Huh, looks like I'm slacking off a bit this week or something. Is it because I'm trying to finish Catch-22 before I start reading more comics, to keep my review queue from growing too long? But I started reading it so I could catch up on the backlog of reviews! How ironic. Anyway, here's the real post:
Aces: Curse of the Red Baron
Written by Shannon Eric Denton and G. Willow Wilson
Art by Curtis Square-Briggs
This book is a rousing action-movie-style adventure, or at least an attempt at one, set against the background of a World War I. Since I've got war on the mind lately, that might be why I found it kind of distasteful. But if you're able to separate the "fun action" and "horrors of war" parts of your brain, you might be able to enjoy it.
Of course, that depends on the actual quality of the storytelling, which is not horrible, but it's not exactly exemplary either. Shannon Eric Denton (The Revenant, Gutwrencher) and G. Willow Wilson (Cairo) put together a decent hook for a story, with an English pilot and an American soldier who both believe they shot down the Red Baron embarking on a quest to find the Baron's treasure, following a map that Heath, the Englishman found in the wreckage of his plane. They end up encountering what seems to be the ghost of the Red Baron, getting involved in a conspiracy plot involving a secret society called the Black Hand, and encountering a crazy sci-fi scheme. Many of the twists and turns of the story are pretty silly, but, as mentioned before, this is action-movie material, and it doesn't really aspire to be anything more than a light romp.

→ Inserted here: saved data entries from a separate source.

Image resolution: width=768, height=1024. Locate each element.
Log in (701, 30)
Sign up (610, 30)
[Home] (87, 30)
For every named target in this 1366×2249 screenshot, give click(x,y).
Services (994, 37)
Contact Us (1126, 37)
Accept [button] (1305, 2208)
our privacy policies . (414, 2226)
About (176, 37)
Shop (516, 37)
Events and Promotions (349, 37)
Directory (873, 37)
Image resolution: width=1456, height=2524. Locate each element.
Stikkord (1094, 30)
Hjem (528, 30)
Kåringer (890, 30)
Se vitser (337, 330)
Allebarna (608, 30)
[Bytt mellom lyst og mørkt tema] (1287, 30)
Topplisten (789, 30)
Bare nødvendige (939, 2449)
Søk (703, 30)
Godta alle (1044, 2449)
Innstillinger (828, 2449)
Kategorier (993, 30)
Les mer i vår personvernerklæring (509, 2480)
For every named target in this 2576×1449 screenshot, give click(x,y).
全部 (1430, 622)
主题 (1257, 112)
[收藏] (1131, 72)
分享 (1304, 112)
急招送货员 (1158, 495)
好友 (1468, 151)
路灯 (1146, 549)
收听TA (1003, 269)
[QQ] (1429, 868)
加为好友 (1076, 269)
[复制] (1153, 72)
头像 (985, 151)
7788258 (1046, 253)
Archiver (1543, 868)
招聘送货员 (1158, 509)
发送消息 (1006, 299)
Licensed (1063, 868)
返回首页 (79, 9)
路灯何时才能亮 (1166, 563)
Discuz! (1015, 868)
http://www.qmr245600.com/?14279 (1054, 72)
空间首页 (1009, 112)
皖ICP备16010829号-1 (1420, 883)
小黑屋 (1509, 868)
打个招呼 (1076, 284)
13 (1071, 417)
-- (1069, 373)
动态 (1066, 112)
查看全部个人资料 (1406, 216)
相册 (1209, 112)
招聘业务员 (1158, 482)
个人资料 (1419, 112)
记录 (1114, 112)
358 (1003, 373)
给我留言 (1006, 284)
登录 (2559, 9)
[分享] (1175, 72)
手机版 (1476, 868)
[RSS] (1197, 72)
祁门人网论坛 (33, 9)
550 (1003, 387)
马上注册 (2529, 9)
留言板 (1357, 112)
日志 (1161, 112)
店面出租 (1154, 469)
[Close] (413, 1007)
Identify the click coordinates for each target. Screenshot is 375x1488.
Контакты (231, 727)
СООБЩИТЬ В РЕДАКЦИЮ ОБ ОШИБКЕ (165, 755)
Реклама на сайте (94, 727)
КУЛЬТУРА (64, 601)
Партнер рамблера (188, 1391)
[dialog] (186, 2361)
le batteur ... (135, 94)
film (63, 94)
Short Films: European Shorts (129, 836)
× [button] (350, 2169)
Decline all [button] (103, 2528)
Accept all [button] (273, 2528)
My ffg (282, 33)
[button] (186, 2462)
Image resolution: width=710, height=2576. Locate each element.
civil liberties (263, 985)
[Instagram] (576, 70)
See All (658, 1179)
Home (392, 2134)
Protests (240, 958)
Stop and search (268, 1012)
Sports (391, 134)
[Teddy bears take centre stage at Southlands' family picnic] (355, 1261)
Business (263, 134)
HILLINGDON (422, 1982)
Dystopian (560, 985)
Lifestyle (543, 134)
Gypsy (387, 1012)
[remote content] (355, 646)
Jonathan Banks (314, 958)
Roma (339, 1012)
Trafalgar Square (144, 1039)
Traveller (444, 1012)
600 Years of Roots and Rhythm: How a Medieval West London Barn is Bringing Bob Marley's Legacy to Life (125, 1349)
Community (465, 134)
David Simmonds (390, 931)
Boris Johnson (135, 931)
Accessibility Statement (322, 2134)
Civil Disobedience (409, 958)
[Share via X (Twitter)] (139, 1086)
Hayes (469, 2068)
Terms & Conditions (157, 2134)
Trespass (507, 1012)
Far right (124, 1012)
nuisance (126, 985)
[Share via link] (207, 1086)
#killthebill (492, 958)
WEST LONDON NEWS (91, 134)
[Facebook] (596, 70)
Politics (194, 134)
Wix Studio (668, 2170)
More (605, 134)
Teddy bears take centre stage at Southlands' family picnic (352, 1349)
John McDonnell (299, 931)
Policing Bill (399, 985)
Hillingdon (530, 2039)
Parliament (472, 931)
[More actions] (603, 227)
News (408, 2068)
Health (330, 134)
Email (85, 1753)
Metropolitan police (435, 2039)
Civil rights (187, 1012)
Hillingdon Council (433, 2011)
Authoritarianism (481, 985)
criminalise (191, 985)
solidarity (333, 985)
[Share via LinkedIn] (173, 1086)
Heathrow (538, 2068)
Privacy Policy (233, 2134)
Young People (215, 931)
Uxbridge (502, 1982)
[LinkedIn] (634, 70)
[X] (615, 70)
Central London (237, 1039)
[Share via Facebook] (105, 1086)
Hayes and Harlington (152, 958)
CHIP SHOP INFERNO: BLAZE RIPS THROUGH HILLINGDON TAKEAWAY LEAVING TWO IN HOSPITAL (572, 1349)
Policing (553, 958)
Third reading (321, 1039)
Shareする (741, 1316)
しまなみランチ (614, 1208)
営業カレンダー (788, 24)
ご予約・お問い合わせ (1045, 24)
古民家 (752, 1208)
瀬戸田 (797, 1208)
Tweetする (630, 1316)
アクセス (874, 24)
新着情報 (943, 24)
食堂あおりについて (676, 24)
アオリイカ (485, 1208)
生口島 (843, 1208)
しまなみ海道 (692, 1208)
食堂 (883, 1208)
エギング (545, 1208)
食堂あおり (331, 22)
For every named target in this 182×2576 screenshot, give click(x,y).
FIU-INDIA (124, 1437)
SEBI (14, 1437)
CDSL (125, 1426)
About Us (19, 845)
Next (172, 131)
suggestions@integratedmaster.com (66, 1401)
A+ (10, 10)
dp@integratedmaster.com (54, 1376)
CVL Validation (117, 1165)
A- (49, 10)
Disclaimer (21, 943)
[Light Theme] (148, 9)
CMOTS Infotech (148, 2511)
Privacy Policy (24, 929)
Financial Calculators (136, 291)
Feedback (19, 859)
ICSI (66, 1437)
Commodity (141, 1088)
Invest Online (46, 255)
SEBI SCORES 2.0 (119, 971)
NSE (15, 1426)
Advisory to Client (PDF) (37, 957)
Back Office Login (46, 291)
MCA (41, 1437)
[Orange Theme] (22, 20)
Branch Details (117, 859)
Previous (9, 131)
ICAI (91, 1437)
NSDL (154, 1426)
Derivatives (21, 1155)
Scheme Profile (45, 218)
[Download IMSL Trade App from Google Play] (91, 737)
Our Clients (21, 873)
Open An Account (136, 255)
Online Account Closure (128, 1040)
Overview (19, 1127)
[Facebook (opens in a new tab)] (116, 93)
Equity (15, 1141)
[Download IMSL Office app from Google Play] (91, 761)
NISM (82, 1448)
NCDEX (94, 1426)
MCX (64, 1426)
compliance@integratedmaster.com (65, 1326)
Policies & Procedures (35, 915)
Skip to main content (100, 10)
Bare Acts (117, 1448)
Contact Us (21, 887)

It all works well enough, although if this was a movie, a comedian like Patton Oswalt or Michael Ian Black would get hired as a script doctor to punch up the dialogue, because what is intended to be snappy banter ends up pretty dreadful:
And while the Black Hand plot sort of works as a threat, I dislike the implication that humanity had to be manipulated into committing horrible acts upon each other; it's a poor explanation for man's inhumanity to each other, and it seems to miss the point of looking at why people decide they have to kill one another. Plus, the conspiracy turns out to be one of those ridiculous ones where they are trying to prevent some awful future event from occurring, only to discover that (*gasp*) they are the ones who caused it! Not exactly an unexpected twist, that. An epilogue looks at the history of World War I and the Black Hand's supposed involvement (from the assassination of Archduke Ferdinand on), and it proffers a more satisfying explanation for their activities, in which they were trying to demonstrate the horrors of war to the world. That's exactly the thing I was complaining about above, but I still prefer it to fantastical sci-fi motivations.
But as I said, that sort of thing is my own bone to pick with the story, so the book really lives or dies on how effective the action and adventure are. And unfortunately, Curtis Square-Briggs might not have been the best choice to bring the story to life, because his style is kind of rough, scratchy, and static, making a lot of the action hard to follow. He uses a lot of deep shadows, so not only can it be difficult to tell characters apart, it can be tough just to figure out what they are supposed to be doing. And outside of some close-ups, characters have a very limited range of expressiveness, sporting only minor variations on the same facial expressions throughout the book:
Square-Briggs does manage to deliver some fairly good depictions of flight (although not consistently; see the first panel above for an example of confusing plane movement), showing the low-tech, early-20th-century biplanes swooping and twirling throughout the sky:
I would love to see a comic that really focused on aerial combat; it seems like a great subject for the visual medium; we don't get that here, but it's fairly satisfying for what it is.
The best part of the book is the aforementioned epilogue, which runs through some historical details of World War I, attempting to tie the Black Hand's villainy into the real-life events. It turns out to be pretty interesting stuff; I would have been fine just reading a book-length version of these recitations of facts and figures. Especially when it contains cool stuff like this:
I have no idea if that invention is real, but I do think it is awesome.
So unfortunately, I have to give this book a thumbs-down, but others might appreciate it a bit more than I did. It's definitely not terrible, but between the implausible plot, poor dialogue, rough artwork, and light treatment of war, it tipped the balances to the negative side of the scale. Make of that what you will.
This review was based on a complimentary copy provided by the publisher.